‘Through-the-Gate’forms a key part of the government’s Transforming Rehabilitation strategy aimed at supporting a prisoner’s recovery from drugs and/or alcohol once released back in the community. The provision of take-home naloxone (THN) forms a vital component for this policy with one English region acting as a pilot for the initiative. THN is an opioid antagonist to prevent an opiate-related overdose with the aim of reducing the risk of drug-related death for individuals recently released from prison.
A series of qualitative studies, including a bespoke prisoner survey, were undertaken to look at the distribution of naloxone within prisons. The findings, due to be published in two academic journals, highlight the complexities and nuances associated with the distribution of THN. Prisoners were shown to be a target group that would benefit from access to this intervention, with high levels of reported overdoses (self or witnessed). Yet for both staff and prisoners, there were varied perceptions including a number of confused perspectives and ‘urban myths’attached to naloxone and for some the harm reduction message did not exist well within an abstinence-based service framework. For prisoners, the perceptions of using (and carrying the kits on their person) were influenced by a variety of subtle factors, including the possibility of further criminal justice sanctions if THN was found on their person once released.
Process issues also affected the distribution mechanisms within prisons, including the acceptance (which has recently changed) that only clinical staff can be the vehicles for the provision of THN kits.

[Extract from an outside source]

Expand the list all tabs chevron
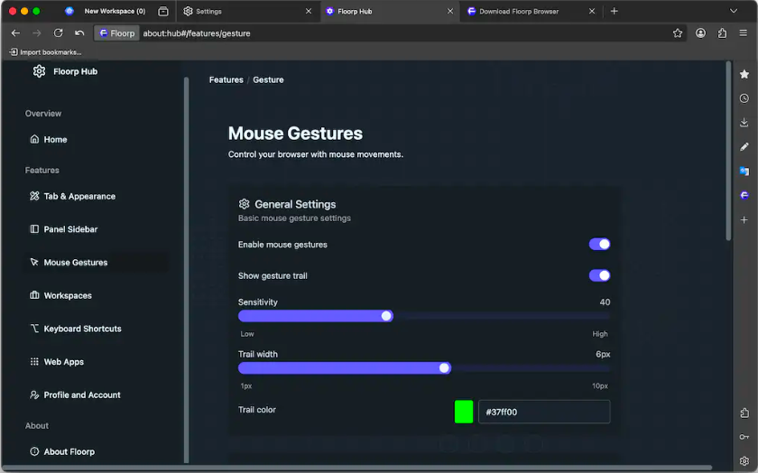758x473 pixels. click(734, 12)
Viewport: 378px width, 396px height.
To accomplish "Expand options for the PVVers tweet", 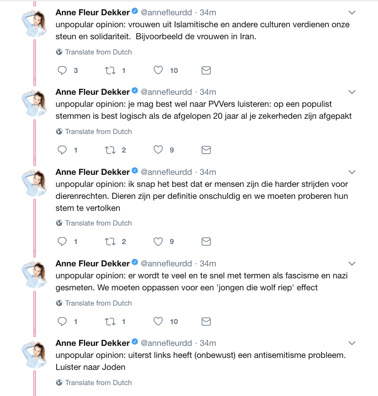I will pos(352,92).
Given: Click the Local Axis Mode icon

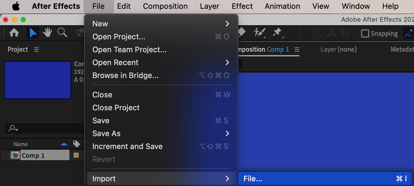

A number of system-wide challenges were identified in the paper including the need to ensure all prison staff, from the governor onwards, were involved in the distribution of Naloxone. The difficulties of tracking and managing prisoners potentially eligible for training were also noted.
WHAT CAN BE DONE?
The papers advocate a system-wide approach to the delivery of both training and provision of THN kits at the point of release. Enhanced support could consider widening the coverage of THN training. In addition, the studies offer a range of possible next steps:
• Addressing perceptions and ‘myths’ regarding the use of naloxone among prisoners and staff
• Enhancing the identification and engagement of prisoners throughout their journey in the prison system
• Improving prison processes for the distribution of THN kits prior to release
• Ensuring the involvemt and support of all senior prison staff
• Considering linkages with community services including community rehabilitation companies to reinforce key messages.